*To celebrate my one year blogging anniversary, I’ll be posting some of my favorite posts from 2013 through the month of December*
Plot bunnies are much like real bunnies in that they are not only wildly aloof but also rather cute and cuddly like the shiny toy in the window you just have to buy because if you don’t buy it now someone else will and then they’ll get to have all the fun.
Running out of ideas is never my problem. I have tons of them waiting in the wings. So many in fact that there are about thirty blank word documents on my flash drive with nothing but a very cryptic name and a blinking cursor. Sometimes just the sheer volume of undeveloped ideas can be rather overwhelming. I mean there are only so many days in a year and so many years in well life (and cheating death can get exhausting I’m sure). So how do you stay focused while at the same time maintaining enough enthusiasm for the projects you’ve yet to tackle?

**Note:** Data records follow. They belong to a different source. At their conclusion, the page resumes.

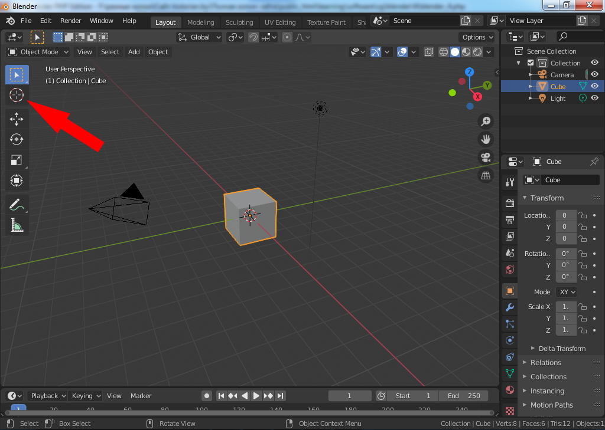Choose the Scale tool
The width and height of the screenshot is (605, 430).
click(17, 160)
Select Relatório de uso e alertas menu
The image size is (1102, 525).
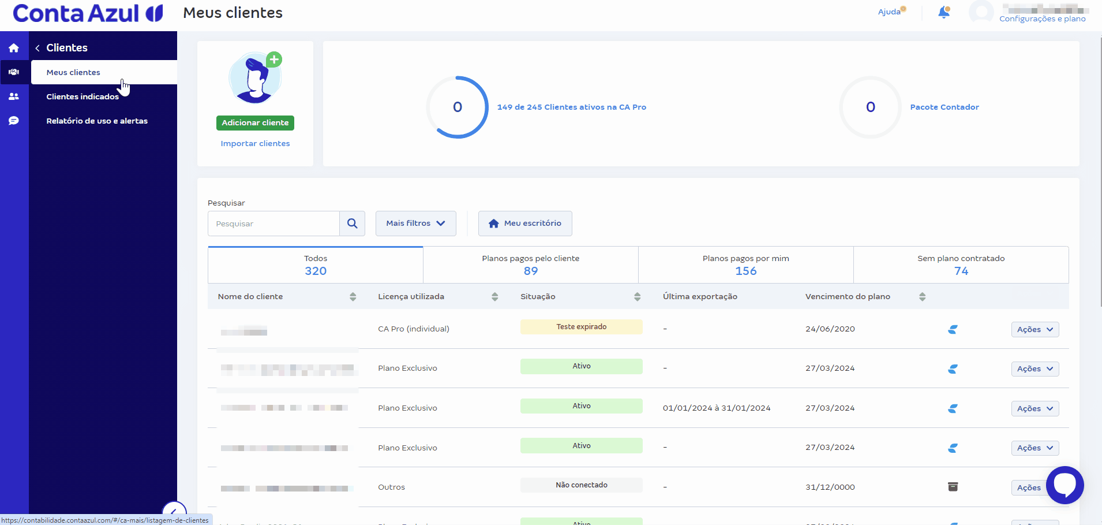97,121
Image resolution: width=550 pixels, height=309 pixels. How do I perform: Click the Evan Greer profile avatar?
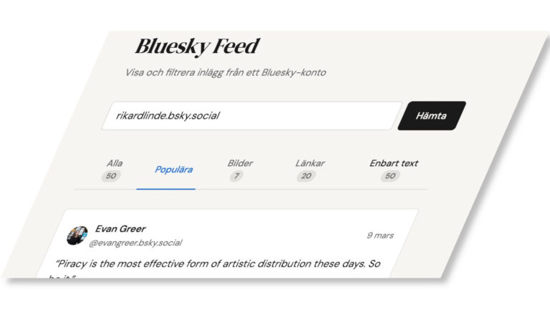77,235
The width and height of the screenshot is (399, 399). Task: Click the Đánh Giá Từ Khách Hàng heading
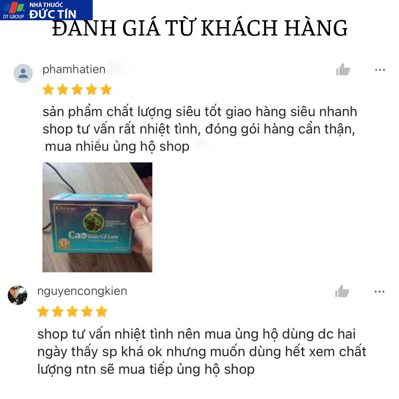(x=200, y=28)
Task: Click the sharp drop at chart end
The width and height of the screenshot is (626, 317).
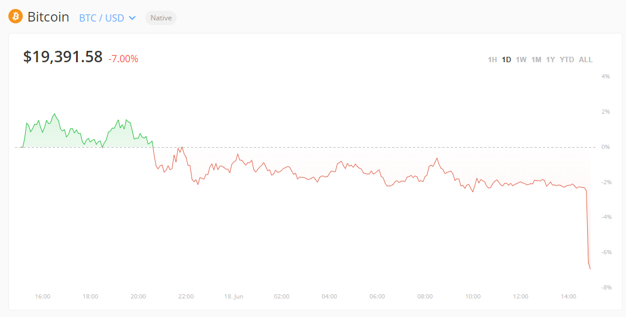Action: tap(588, 239)
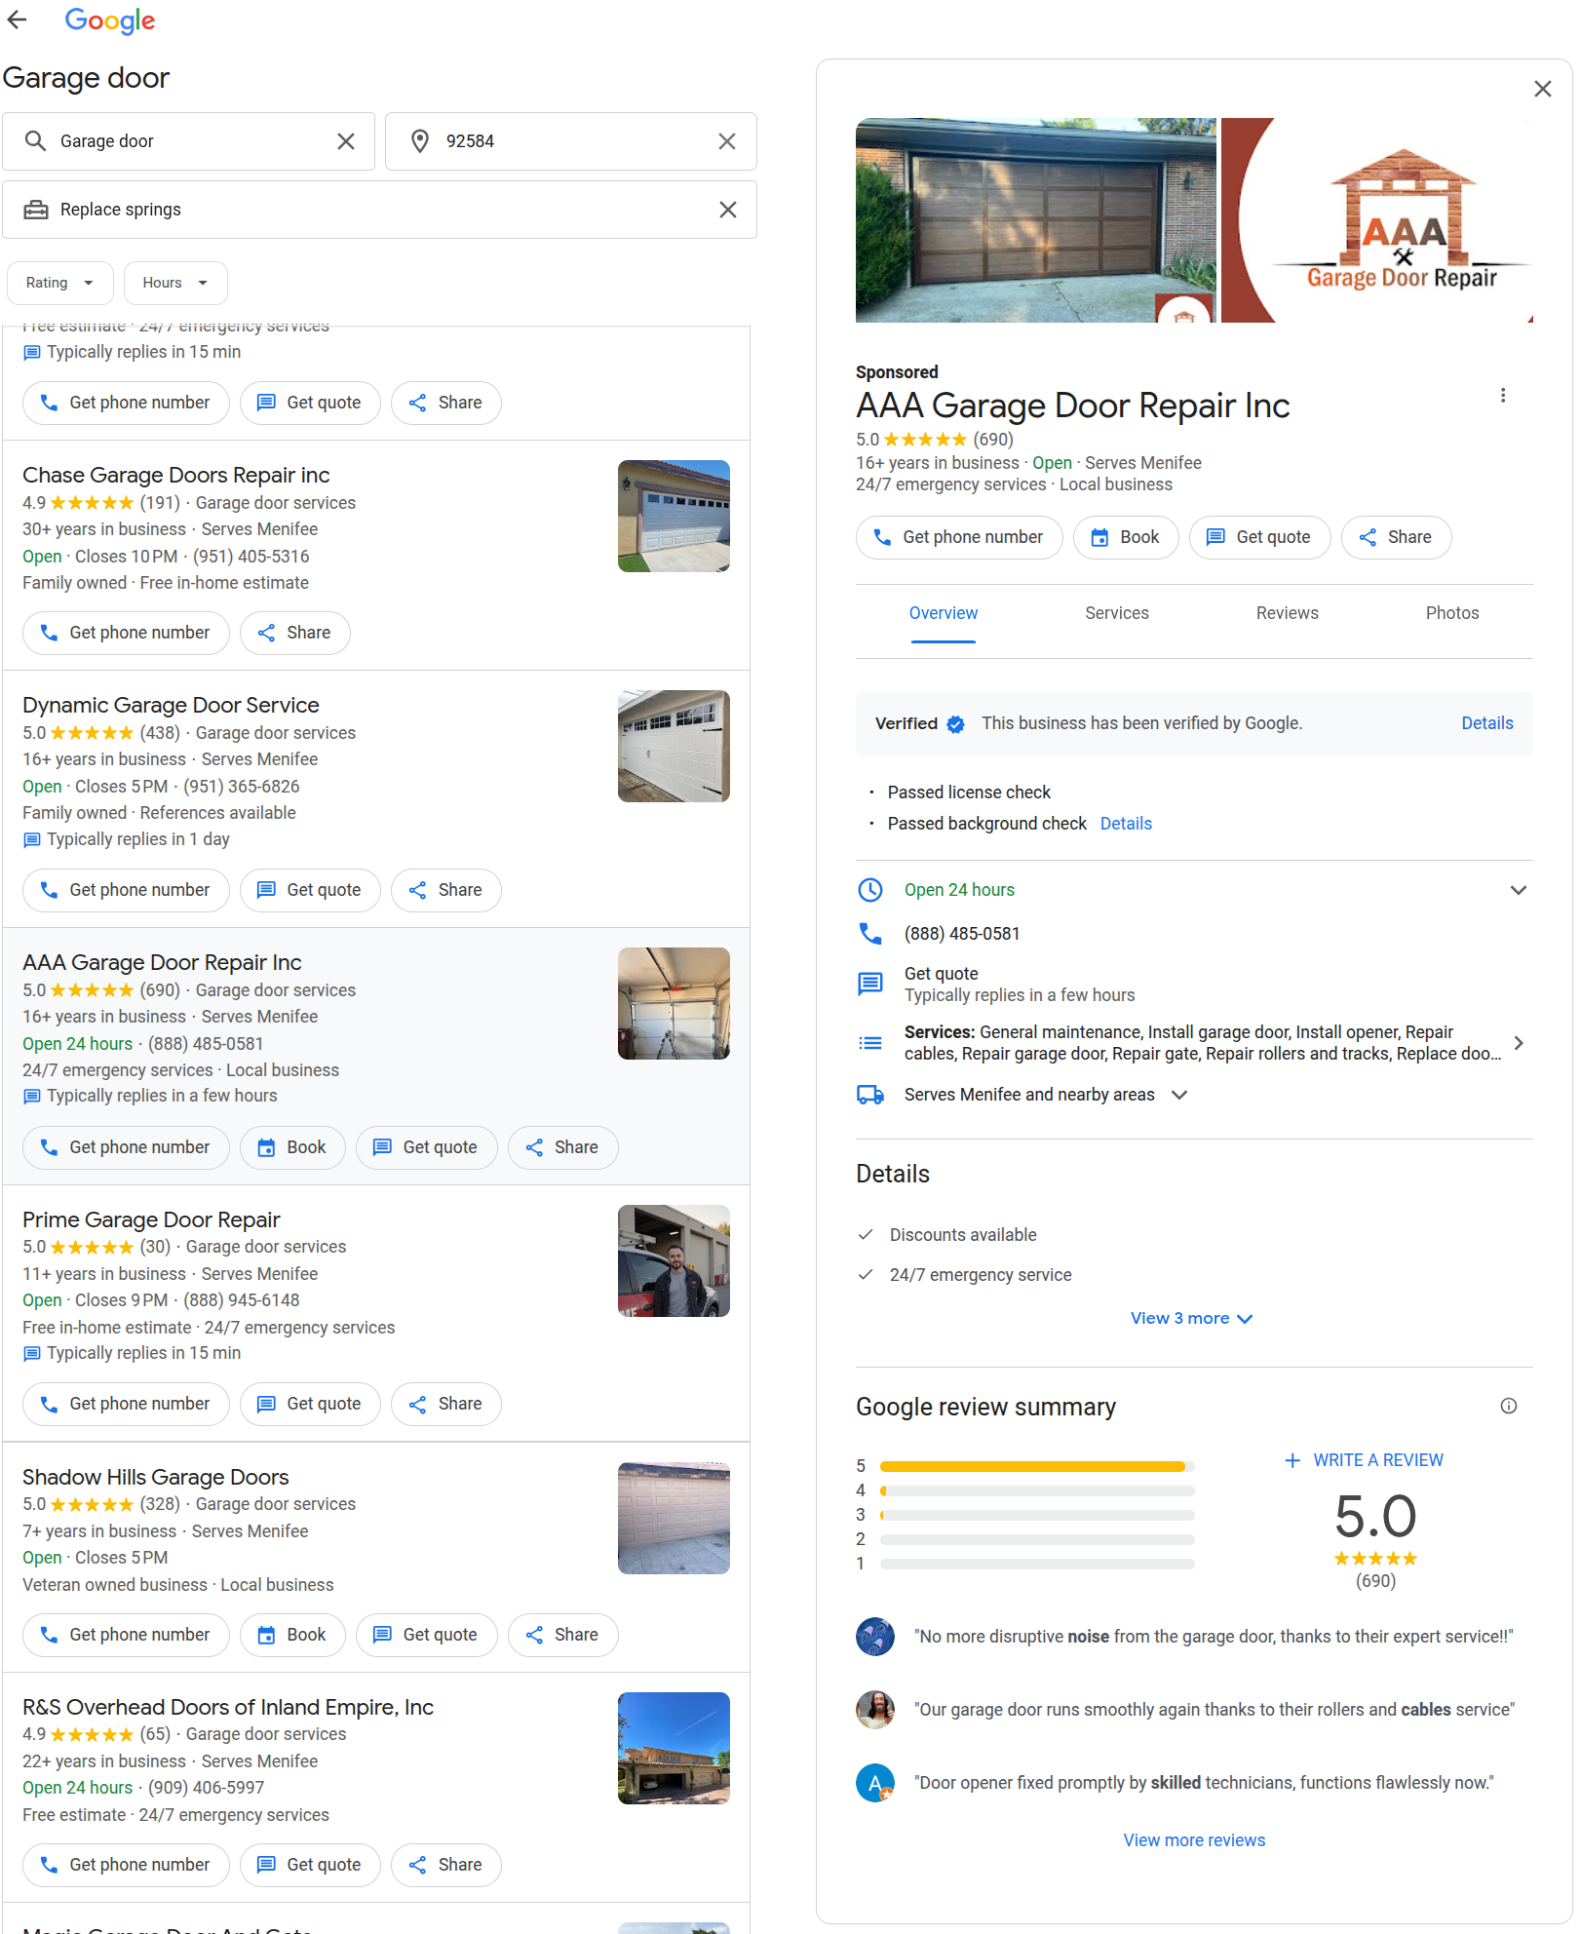Expand the Open 24 hours schedule

[1518, 890]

I’ve been grappling with this lately. I’ve accepted the fact that my first two, probably three books will have a very selective audience. Not everyone will get them; not everyone will like them. I’ve come to terms with that, for the most part. But see there’s this trilogy rolling around in my head, something sort of contemporary, something sort of YA but with a psychological twist. The content is the closest to on trend as I’ve ever been and I just think out of everything I’ll have put out there, it will be the easiest thing for people to connect to. So if I know that I have this great idea but I still have so much work to do on other projects do I stick to my prior commitments or do I make a business decision and try to focus only on what I know will sell?
It’s a rather icky question when you think about it. Even if I never made a dime I would still write. That’s the truth. But if the goal is eventually to write full time should I only be pursuing projects that I know will get me closer to that goal? Or should I just keep writing whatever I want when I want? For me, so far, that’s where the magic has been—in those spontaneous writing sessions where I’m exploring something I’m completely obsessed with, every word and plot twist completely fluid and unbridled. But I’ve been experimenting with outlining lately and looking at writing as more like a business and just wondering if there’s a different way, a better way to go about all of this.

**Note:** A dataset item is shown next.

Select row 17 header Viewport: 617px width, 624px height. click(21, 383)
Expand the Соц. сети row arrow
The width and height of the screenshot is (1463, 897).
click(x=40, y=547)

One thing I think I’ve realized though is that chasing ideas that I think will sell is not going to make me a better writer. And that’s the ultimate goal. Not to be rich necessarily or to build a huge cult like following. But to just keep growing. And the only way to grow is to challenge yourself. And the most challenging times for me as a writer are when I’m in the middle of a story and I have no idea how to get where I’m supposed to be going. Plowing through the second half of a book is always the hardest but that’s always where I learn the most and regardless of the genre or the subject matter or the characters there will come a time in the writing of every book where I’ll get stuck. There is no magic formula that is going to make writing an 80,000 word novel a breeze. I will have to fight my way through every single one. And the only way I’m going to get better at fighting is if I learn how to finish. This is the most important lesson I’ve learned thus far. So that bestselling trilogy can wait. I’ve got some very impatient Colombians waiting for their next move.